Problem set:
(1) Do these statements agree with the passage on extension module state below? Answer yes or no for each, and quote the words from the passage that decide it.
(a) PEP 3121 offered the PyState_FindModule API as an attempted fix.
(b) PyState_FindModule is faster than directly accessing C-level process-global state.
(c) Methods of extension types get direct access to their defining class.
(2) Answer these questions from the passage on extension module state below.
(a) What can happen if an unexpected object layout is supplied when looking up a C-level struct?
(b) Besides self, what does a bound extension method receive, if applicable?
(c) Through which argument do module-level extension functions already get the defining module object?
(3) Write the next part of the passage on extension module state below, starting right after its last sentence.

This means that they only have access to their arguments and C level thread-local
and process-global states. Traditionally, many extension modules have stored
their shared state in C-level process globals, causing problems when:
* running multiple initialize/finalize cycles in the same process
* reloading modules (e.g. to test conditional imports)
* loading extension modules in subinterpreters
PEP 3121 attempted to resolve this by offering the ``PyState_FindModule`` API, but this still has significant problems when it comes to extension methods (rather than module level functions):
* it is markedly slower than directly accessing C-level process-global state
* there is still some inherent reliance on process global state that means it still doesn't reliably handle module reloading
It's also the case that when looking up a C-level struct such as module state, supplying
an unexpected object layout can crash the interpreter, so it's significantly more important to ensure that extension
methods receive the kind of object they expect.
Proposal
========
Currently, a bound extension method (``PyCFunction`` or ``PyCFunctionWithKeywords``) receives only
``self``, and (if applicable) the supplied positional and keyword arguments.
While module-level extension functions already receive access to the defining module object via their
``self`` argument, methods of extension types don't have that luxury: they receive the bound instance
via ``self``, and hence have no direct access to the defining class or the module level state.

Data lines:
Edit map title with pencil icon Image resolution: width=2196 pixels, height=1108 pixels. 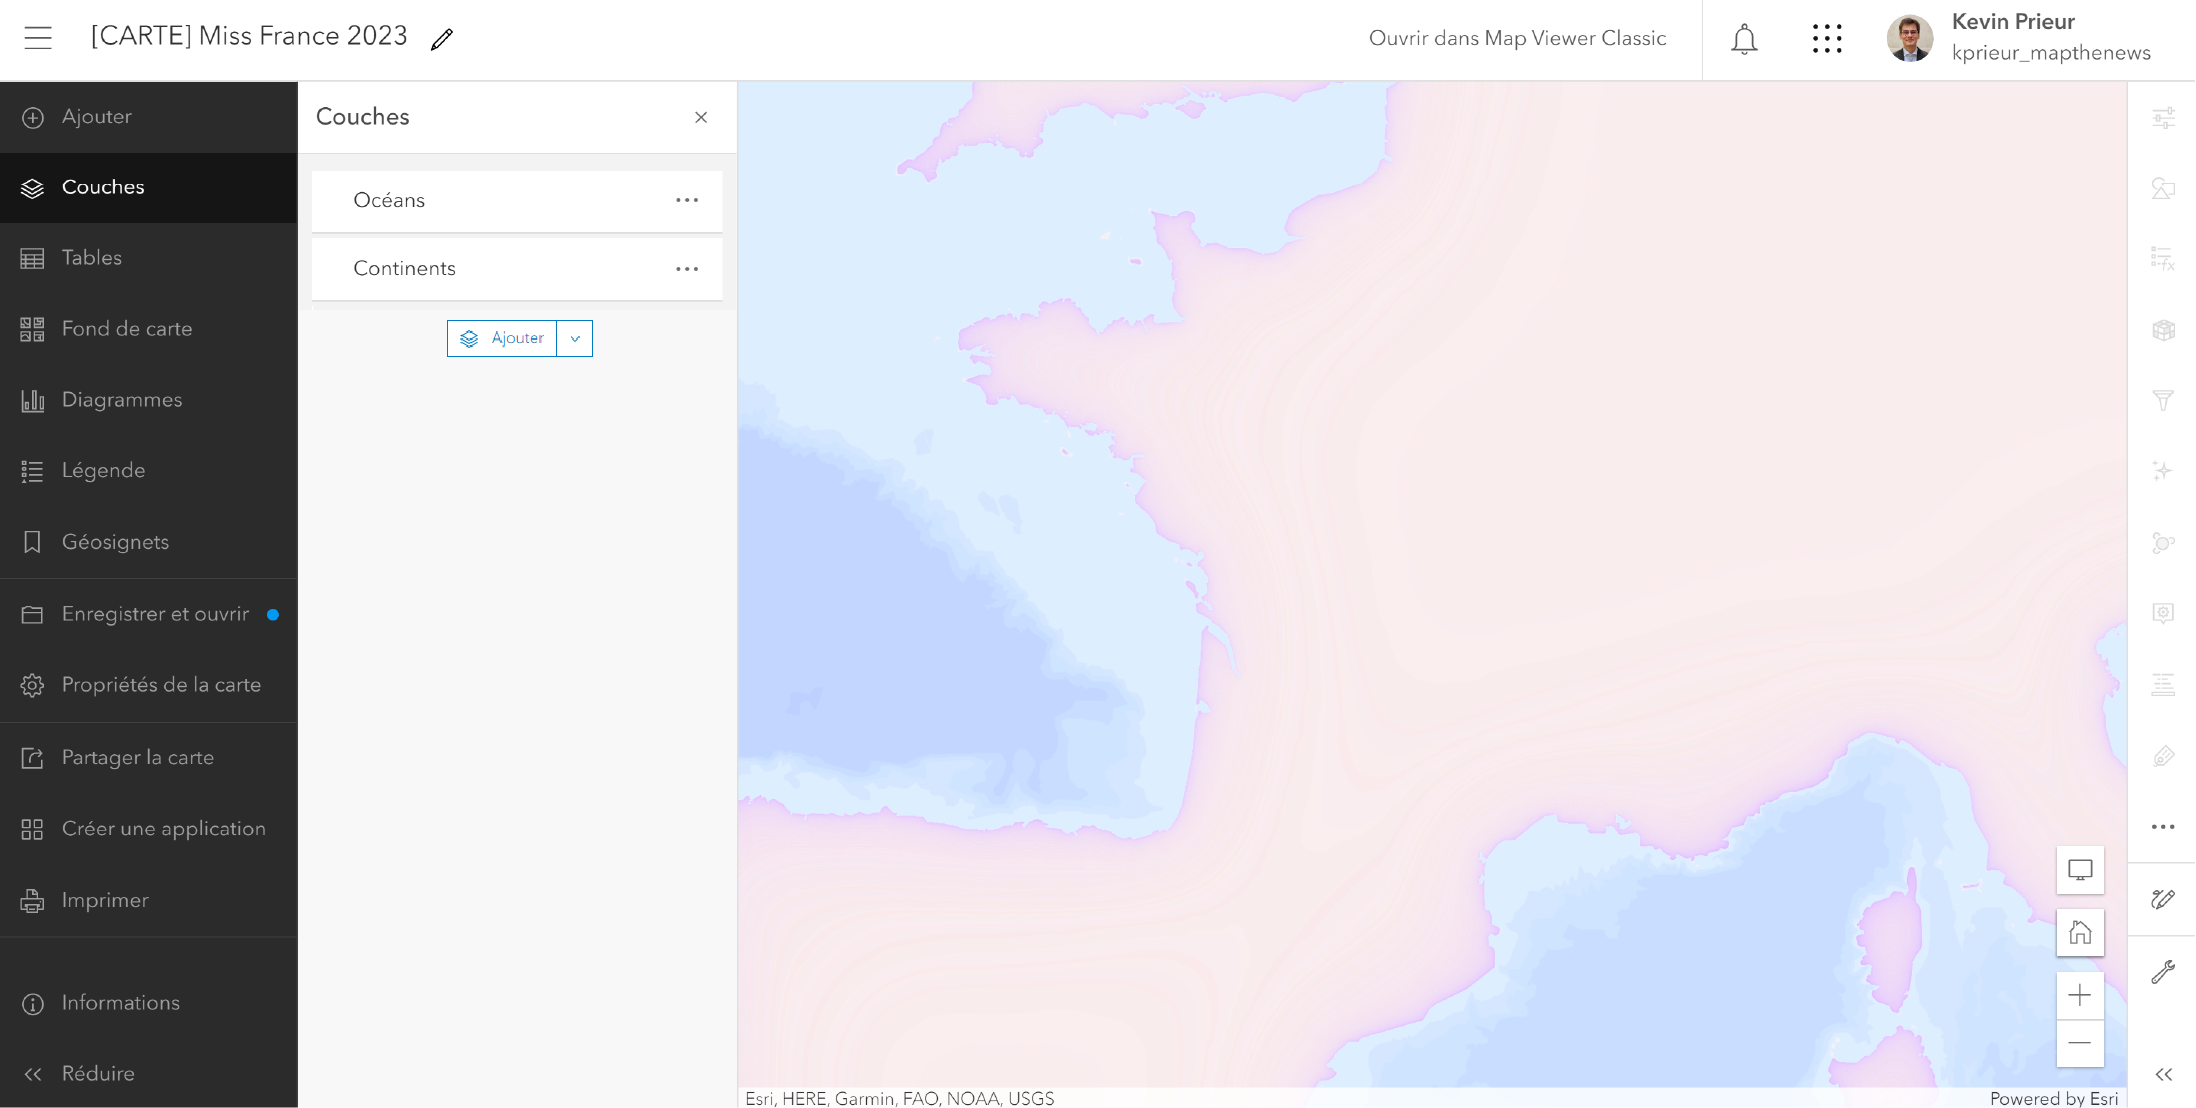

Answers in order:
(1)
(a) Yes: "PEP 3121 attempted to resolve this by offering the ``PyState_FindModule`` API"
(b) No: "it is markedly slower than directly accessing C-level process-global state"
(c) No: "hence have no direct access to the defining class or the module level state"

(2)
(a) It can crash the interpreter.
(b) The supplied positional and keyword arguments.
(c) Their self argument.

(3)
The additional module level context described above can be made available with two changes.
Both additions are optional; extension authors need to opt in to start
using them:
* Add a pointer to the module to heap type objects.
* Pass the defining class to the underlying C function.
The defining class is readily available at the time built-in
method object (``PyCFunctionObject``) is created, so it can be stored
in a new struct that extends ``PyCFunctionObject``.
The module state can then be retrieved from the module object via
``PyModule_GetState``.
Note that this proposal implies that any type whose method needs to access
per-module state must be a heap type, rather than a static type.
This is necessary to support loading multiple module objects from a single
extension: a static type, as a C-level global, has no information about
which module it belongs to.
Slot methods
------------
The above changes don't cover slot methods, such as ``tp_iter`` or ``nb_add``.
The problem with slot methods is that their C API is fixed, so we can't
simply add a new argument to pass in the defining class.
Two possible solutions have been proposed to this problem:
* Look up the class through walking the MRO.
This is potentially expensive, but will be useful if performance is not
a problem (such as when raising a module-level exception).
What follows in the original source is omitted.